Al via su Sky TG24 "Overview - sguardo sui tempi che corrono". Il nuovo ciclo di approfondimenti in pillole del canale all news diretto da Giuseppe De Bellis sarà in onda nelle principali edizioni del telegiornale, sul sito skytg24.it e sul canale YouTube della testata.
Ad un anno dalla cattura di Matteo Messina Denaro, al centro della prima puntata dal titolo ‘Mafia mirror’ - condotta da Fabio Vitale e curata insieme ad Andrea Dambrosio - l’evoluzione di Cosa Nostra dopo l’arresto dell’ultimo padrino. L’approfondimento si concentra in particolare sul corto circuito tra realtà e finzione, tra la vera mafia e la sua trasposizione cinematografica. Ricordando come la fascinazione dei boss mafiosi per le pellicole di genere e di sceneggiatori e registi per le dinamiche interne alle organizzazioni criminali risalga all’uscita de ‘Il Padrino’, il bestseller di Mario Puzo.

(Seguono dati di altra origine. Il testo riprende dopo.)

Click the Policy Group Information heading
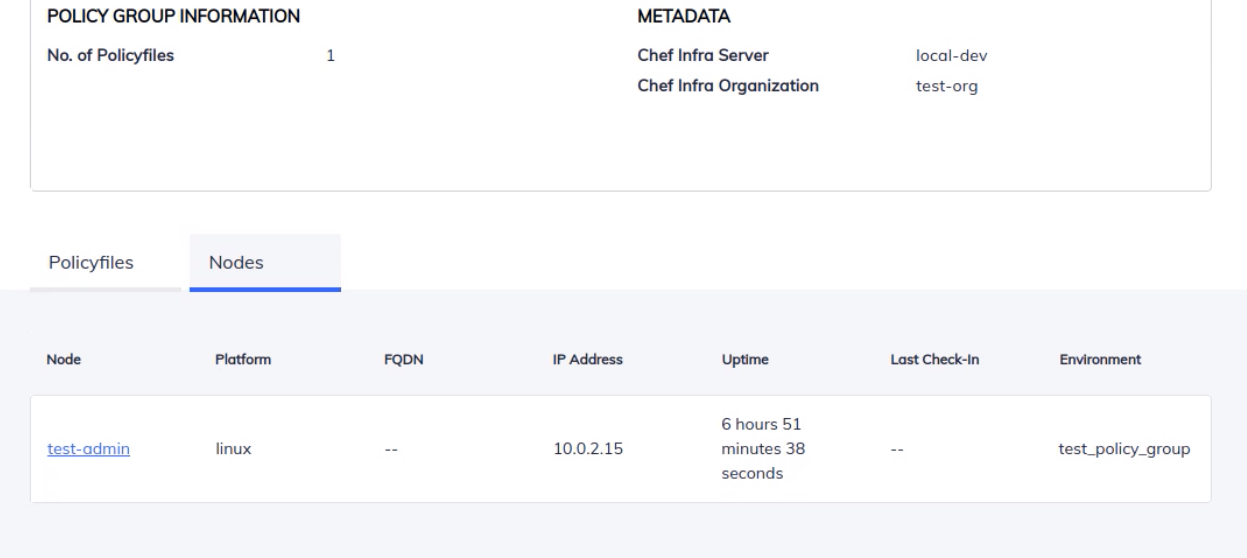 (x=174, y=17)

Inoltre, il primo appuntamento con ‘Overview - sguardo sui tempi che corrono’ indaga e spiega come si sia sviluppata la contaminazione tra Cosa Nostra, imprese, politica e massoneria. Un contesto che ha favorito gli affari delle mafie e la trentennale latitanza di Messina Denaro.
La serie di approfondimenti, prodotta da Sky TG24 e realizzata da Tiwi, nei prossimi episodi affronterà alcuni dei principali temi economici, sociali e di geopolitica al centro dell’attualità.